The 56-year-old, currently serves as vicar of St Joseph the Worker, Northolt, in the Diocese of London, where he is also a Bishops’ Advisor for Ministry, a new incumbents’ ministry mentor and spiritual director.
It is an appointment which signals a return to New Zealand for the qualified doctor who worked in Otago in the early 1990s. His wife Lorraine was born in Dunedin.
Making the announcement, Archbishop Philip Richardson welcomed Steven’s appointment.
‘‘I look forward to welcoming Steven back to Aotearoa New Zealand.’’
Steven Benford’s career has been shaped by a dual vocation to ministry and medicine.

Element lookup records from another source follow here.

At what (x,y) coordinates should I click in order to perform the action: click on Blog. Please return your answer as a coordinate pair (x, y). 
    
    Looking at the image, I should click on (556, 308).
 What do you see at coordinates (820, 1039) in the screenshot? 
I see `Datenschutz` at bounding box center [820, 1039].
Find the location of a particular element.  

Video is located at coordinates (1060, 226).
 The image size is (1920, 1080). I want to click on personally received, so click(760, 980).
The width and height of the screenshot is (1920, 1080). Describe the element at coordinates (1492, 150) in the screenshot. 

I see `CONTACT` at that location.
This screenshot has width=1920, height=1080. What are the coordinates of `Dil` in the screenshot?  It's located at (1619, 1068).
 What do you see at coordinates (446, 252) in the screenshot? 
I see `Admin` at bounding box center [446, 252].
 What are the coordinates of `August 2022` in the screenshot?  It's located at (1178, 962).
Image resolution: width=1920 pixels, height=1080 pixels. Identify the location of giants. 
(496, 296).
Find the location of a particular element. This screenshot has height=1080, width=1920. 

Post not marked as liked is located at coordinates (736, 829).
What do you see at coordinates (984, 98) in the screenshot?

For 29 years he served as a medical doctor.
Steven’s medical career initially took him to Leicester, Leeds and Gibraltar. Then in the early 1990s, he and Lorraine – who grew up in Gore – brought their young family to live in southern New Zealand.
From 1991-95 Steven worked as a GP in Oamaru, where he also established a free clinic. Over those years, he kept his hand in hospital-based medicine, working one day a week at Dunedin Hospital.
In the family’s last six months in New Zealand, Steven served in the emergency department at Tokoroa Hospital.
Despite his love of medicine, Steven felt God’s insistent call to the ordained ministry from a young age.
In 1996, he entered the ministry discernment process in the Diocese of York and was ordained there in 2000. In his first four years as a priest he served as a curate in a threechurch rural cluster, while remaining a full-time specialist at Friarage Hospital, Northallerton in Yorkshire.
In 2004, Dr Benford reduced his hospital hours to half, to begin ministering as a half-time priest in the York city parish of St Luke.
As well as his 19 years in rural health at Northallerton, in 2003 he travelled to Baghdad to work with a medical NGO after the allied invasion of Iraq. Later, he joined medical teams in Haiti, following the devastating earthquakes in 2010 and 2014.
Steven believes his faith gave him perspective in his work as a doctor.